Как наш первый гость сегодня, я рад, что ко мне присоединилась доктор Эгле Риндзевичюте. Эгле является адъюнкт-профессором криминологии и социологии в Кингстонском университете и имеет докторскую степень в области культурологии Университета Линчёпинга в Швеции. Она проявляет особый интерес к взаимосвязи между управлением и научными знаниями, в том числе к сотрудничеству Восток-Запад во время холодной войны. В 2016 году Эгле выпустил книгу «Сила систем: как политические науки открыли мир холодной войны».

Большое спасибо, что присоединились к нам сегодня. Могу я сначала спросить вас о вашем интересе к сотрудничеству Восток-Запад во время холодной войны? С чего это родилось? А чем вас интересует этот период времени?
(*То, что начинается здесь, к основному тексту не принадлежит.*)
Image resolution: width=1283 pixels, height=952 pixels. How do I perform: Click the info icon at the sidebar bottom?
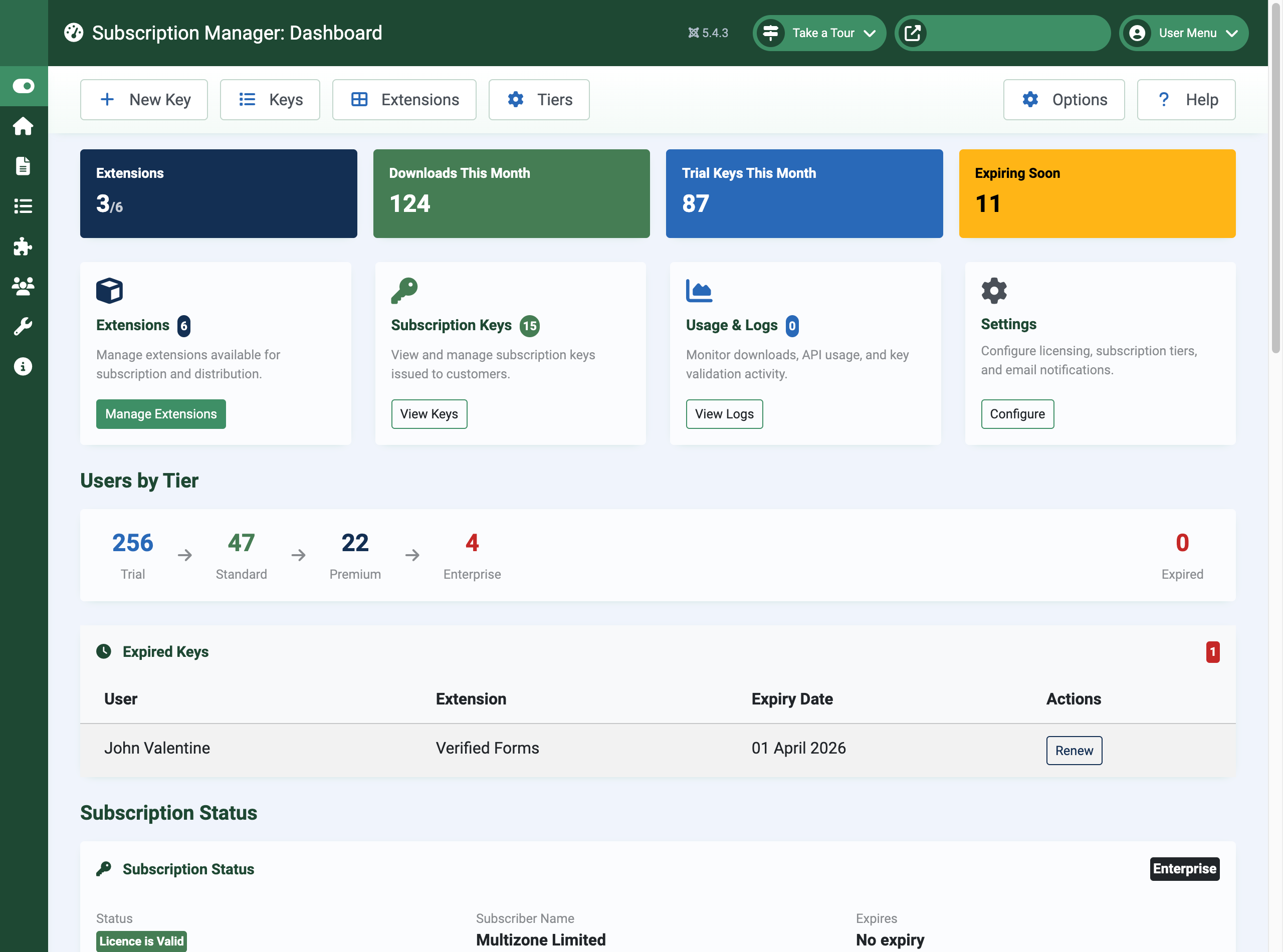23,366
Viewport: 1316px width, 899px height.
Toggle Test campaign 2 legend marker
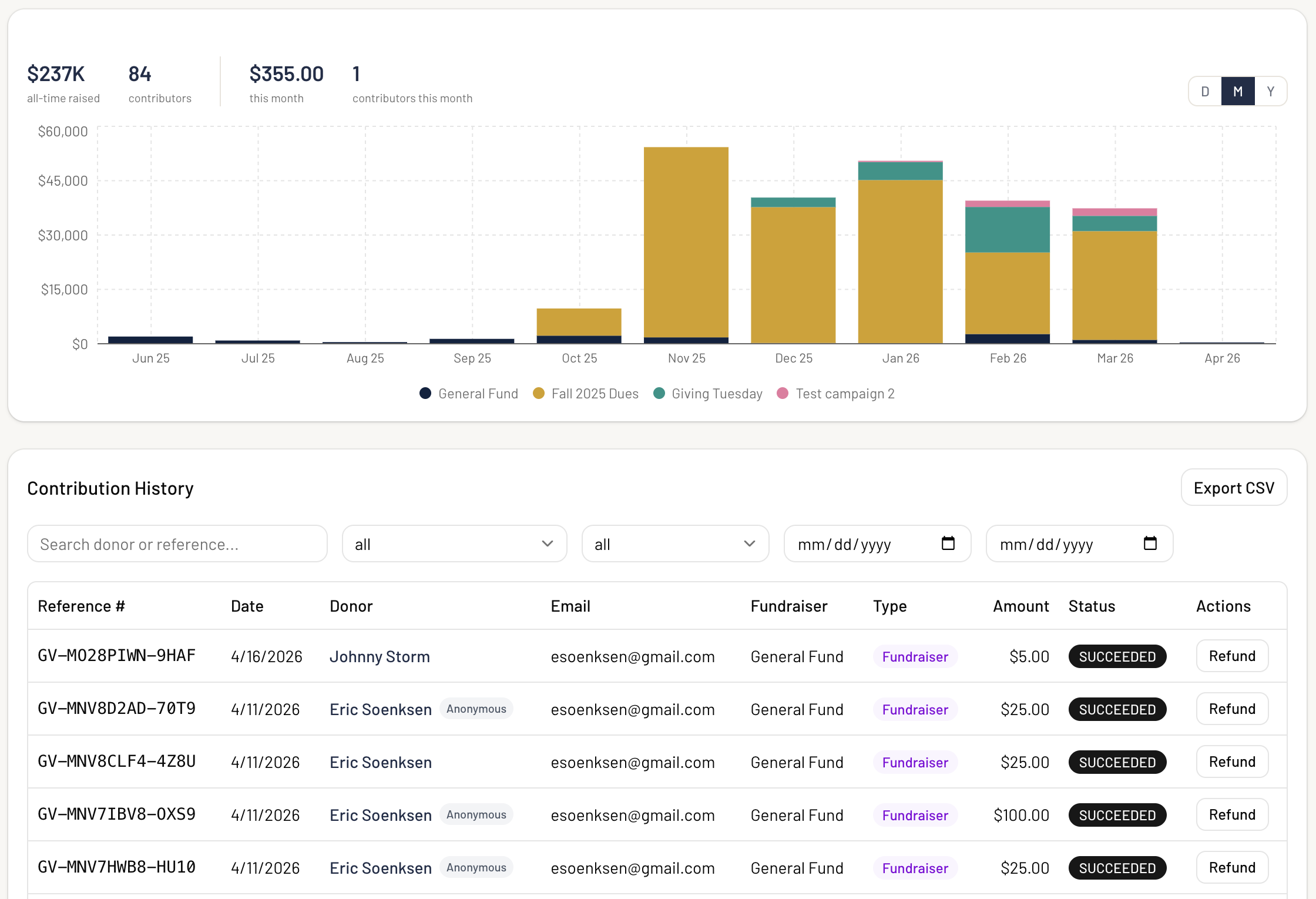(x=783, y=394)
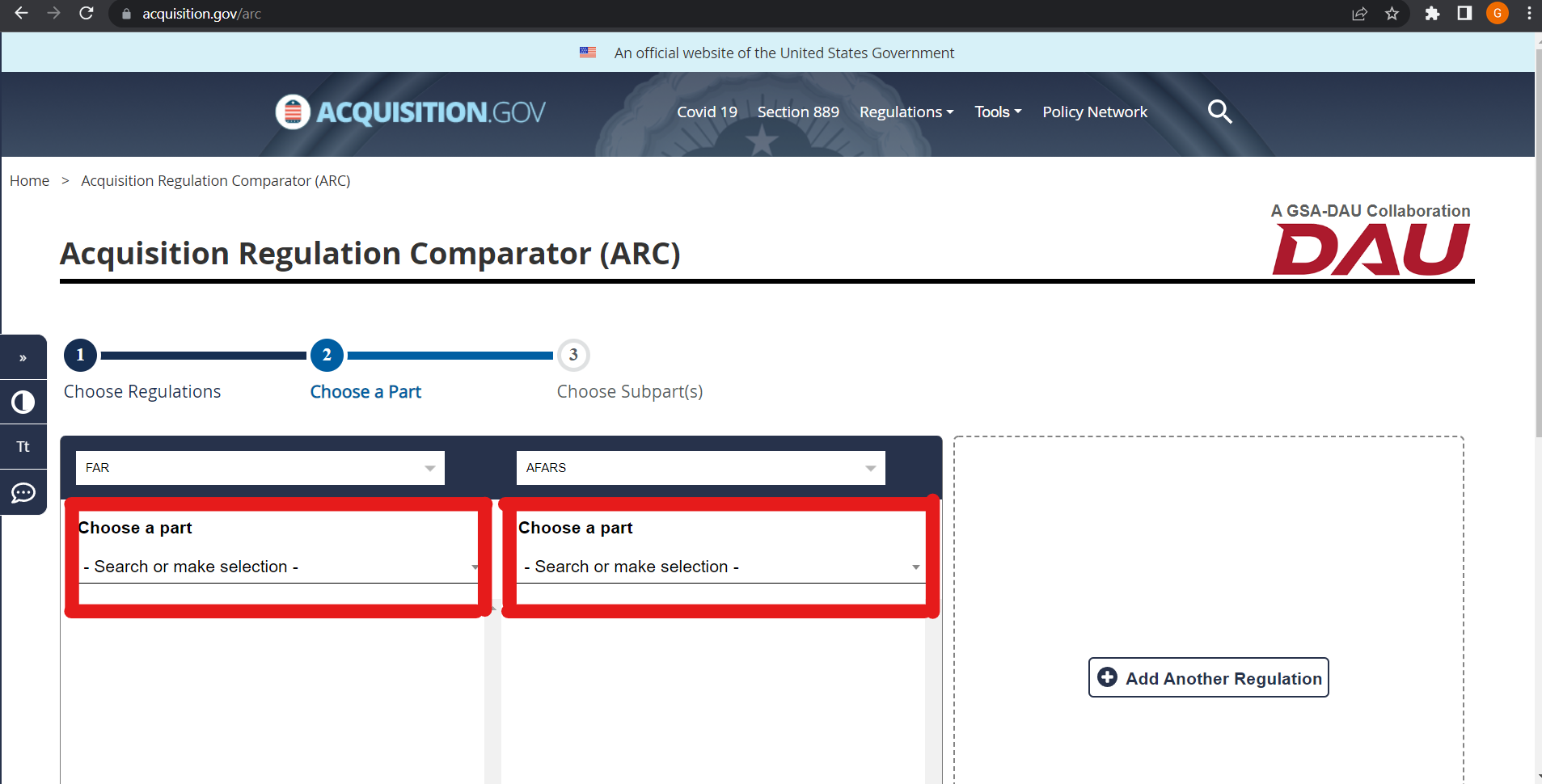Click the ACQUISITION.GOV logo

tap(409, 112)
Эгле Риндзевичюте: Это действительно хороший вопрос, и спасибо, что задали его. Мне было очень интересно, откуда такой интерес? И я подумал, что это должно быть связано с моим детством, я родился в 1978 году, а это значит, что я видел, как рушится железный занавес, я видел распад Советского Союза и открытие страны, конечно, с самого начала. точка зрения очень молодого человека в то время. Но это также означало, что я испытал, что значит жить за железным занавесом. Меня просто очень заинтересовали как личные, так и институциональные возможности ученых и институтов в Советском Союзе, чтобы бросить вызов тому, что было очень ограниченной, очень жестко контролируемой системой. Потому что было какое-то движение через железный занавес, и я думал, что просто не хватает понимания, недостаточно знаний о том, как это было на самом деле организовано. Я тоже думал, что 1970-е и 80-е, особенно в контексте Советского Союза, были двумя забытыми десятилетиями, и мне это не нравилось, я родился в 70-х, я хотел узнать о 70-х побольше. Мне казалось это неправильным, думал я, но как получилось, что эта очень застойная и подавленная система развалилась и относительно мирным образом в конце 80-х и начале 90-х. Так что это была еще одна причина, которая побудила меня заняться этим именно в тот конкретный период.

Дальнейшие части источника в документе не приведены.